> _RECORDS FOR THIS TASK_
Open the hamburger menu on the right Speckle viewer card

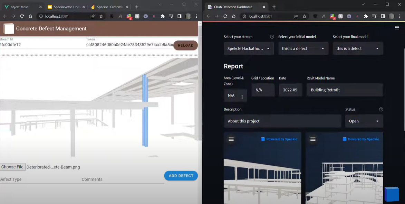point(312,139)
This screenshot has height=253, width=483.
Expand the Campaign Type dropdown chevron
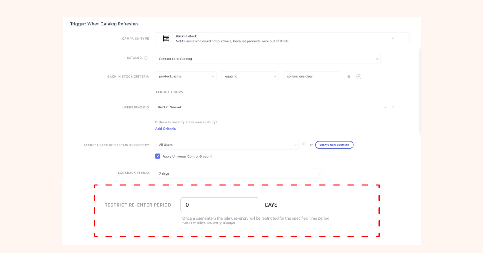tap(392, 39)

> _TASK OBJECTIVE_
Which lines of the entries above contain the word "card"? Show each one in full.

> _REPLY TO THE TASK_
Open the hamburger menu on the right Speckle viewer card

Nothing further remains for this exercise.